It is somewhat surprising to see similar values of gametic LD in our crossbred population and in those pure-bred populations as described above. In the pure-breed studies, the focus has been on gametic LD that is estimable often under the HWE assumption [9]. We suggest that the similarity may be due to lack of strong HWD in our beef population. In our study, significant HWD was found at a total of 4,024 (8.2%) SNPs over the genome (Table A 3). This is only slightly higher than 5%, the probability of significant HWD by chance alone. Higher HWD would be expected in our beef population because of continued crossbreeding of animals with diverse breed (genetic) backgrounds every generation. While the data quality control measures such as the removal of ~17% of SNP loci especially with MAF <2.0% and HWD chi-square values of >600 might have contributed to the reduced HWD, it could also be that after several generations of crossbreeding, certain level of genetic homogeneity might have been achieved. In other words, genetic integrity of distinct breeds is no longer clear. Thus, while our gametic LD was estimated without the HWE assumption, the Kinsella composite beef population may be closer to the HWE condition than what we have thought in the past.
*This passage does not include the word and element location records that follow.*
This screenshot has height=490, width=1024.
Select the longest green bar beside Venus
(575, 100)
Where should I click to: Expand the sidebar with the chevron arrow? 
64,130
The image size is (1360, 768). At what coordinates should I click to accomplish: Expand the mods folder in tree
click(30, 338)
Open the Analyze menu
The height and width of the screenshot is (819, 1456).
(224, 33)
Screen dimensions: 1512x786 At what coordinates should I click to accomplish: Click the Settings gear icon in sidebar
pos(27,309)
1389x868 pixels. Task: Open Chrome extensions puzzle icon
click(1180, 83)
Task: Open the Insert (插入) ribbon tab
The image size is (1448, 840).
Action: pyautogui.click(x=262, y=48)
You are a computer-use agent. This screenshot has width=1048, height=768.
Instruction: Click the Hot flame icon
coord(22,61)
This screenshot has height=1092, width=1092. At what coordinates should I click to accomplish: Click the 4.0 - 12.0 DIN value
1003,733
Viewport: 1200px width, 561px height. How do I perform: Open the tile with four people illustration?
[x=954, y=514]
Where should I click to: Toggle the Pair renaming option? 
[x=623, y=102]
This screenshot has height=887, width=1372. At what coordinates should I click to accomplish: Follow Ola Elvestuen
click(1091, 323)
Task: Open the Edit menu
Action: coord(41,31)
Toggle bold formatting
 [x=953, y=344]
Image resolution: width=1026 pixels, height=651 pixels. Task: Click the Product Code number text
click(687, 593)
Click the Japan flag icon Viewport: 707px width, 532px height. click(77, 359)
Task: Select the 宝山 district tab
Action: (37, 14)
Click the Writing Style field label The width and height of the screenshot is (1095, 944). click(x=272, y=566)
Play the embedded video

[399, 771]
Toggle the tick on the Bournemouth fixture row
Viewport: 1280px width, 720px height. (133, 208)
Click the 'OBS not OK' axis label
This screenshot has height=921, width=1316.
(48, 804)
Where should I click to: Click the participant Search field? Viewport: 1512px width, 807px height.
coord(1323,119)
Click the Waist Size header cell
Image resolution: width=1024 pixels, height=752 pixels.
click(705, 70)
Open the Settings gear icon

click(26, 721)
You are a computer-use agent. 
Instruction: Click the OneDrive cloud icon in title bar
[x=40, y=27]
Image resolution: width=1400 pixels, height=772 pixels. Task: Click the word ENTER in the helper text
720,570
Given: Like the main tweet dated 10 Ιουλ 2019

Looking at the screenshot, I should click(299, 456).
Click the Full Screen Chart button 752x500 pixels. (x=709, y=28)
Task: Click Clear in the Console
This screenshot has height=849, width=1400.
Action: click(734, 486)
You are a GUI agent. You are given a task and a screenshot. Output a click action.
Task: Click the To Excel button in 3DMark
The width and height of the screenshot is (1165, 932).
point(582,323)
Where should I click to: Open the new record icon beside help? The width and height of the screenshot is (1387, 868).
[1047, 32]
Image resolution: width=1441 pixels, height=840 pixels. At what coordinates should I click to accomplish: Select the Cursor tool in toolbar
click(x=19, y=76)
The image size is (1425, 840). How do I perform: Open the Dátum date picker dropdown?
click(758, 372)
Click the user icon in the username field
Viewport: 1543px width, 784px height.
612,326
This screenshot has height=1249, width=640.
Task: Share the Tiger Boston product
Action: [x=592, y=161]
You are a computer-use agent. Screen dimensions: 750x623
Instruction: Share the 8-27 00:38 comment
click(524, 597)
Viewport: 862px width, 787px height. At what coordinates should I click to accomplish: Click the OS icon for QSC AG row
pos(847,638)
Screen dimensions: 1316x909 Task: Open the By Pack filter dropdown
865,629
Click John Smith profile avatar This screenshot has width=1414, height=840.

To the best of our knowledge, the only other survey of high-order genic disequilibria was made by Liu et al. [13]. Using the essentially same statistical analysis as in our study, Liu et al. [13] observed that the genome-wide percentages of significant composite LD, two trigenic disequilibria and quadrigenic disequilibrium were 61%, 23%, 19%, and 22%, respectively. These power estimates are clearly higher than those observed in our study (Tables 2 and 3). Several factors may contribute to the difference in genic disequilibria and their test power between the two studies. First, In order to fit the simple biallelic model for detecting individual genic disequilibria, Liu et al. [13] used the most frequent allele and a new synthetic allele consisting of all other alleles for the microsatellite markers with more than two alleles observed in [18]. The use of the synthetic allele certainly reduces the likelihood of detecting low MAF. In contrast, our less stringent threshold of MAF ≥ 2% at diallelic SNPs would allow for the presence of low MAF. Second, 148 dogs sampled from the pedigree by Liu et al. [13] were closely inbred relatives and the pedigree was established from a limited number of founders (seven greyhounds and six Labrador retrievers). Thus, strong founder effect coupled with high level of inbreeding would have caused large LD in the dog population whereas our composite beef population with a large number of founders and repeated crossbreeding should have only had a limited founder effect or inbreeding effect on LD. Third, Liu et al. [13] observed a much greater chromosome-to-chromosome variation in individual genic disequilibria than we did in our study. Such inter-chromosome variation is due in part to the difference in marker density between the two studies. The limited number of markers sampled from individual chromosomes across the canine genome would make the study by Liu et al. [13] more likely to suffer from biased sampling of the genome. Fourth, with a small sample size (148 dogs) in Liu et al. [13], the tests for individual genic disequilibria must be based on a two-way contingency table with many empty cells. Due to unpredictable distributions of these empty cells in the two-way table, the genic disequilibria might have been under- or over-emphasized, thereby resulting in a much wider range of the power values.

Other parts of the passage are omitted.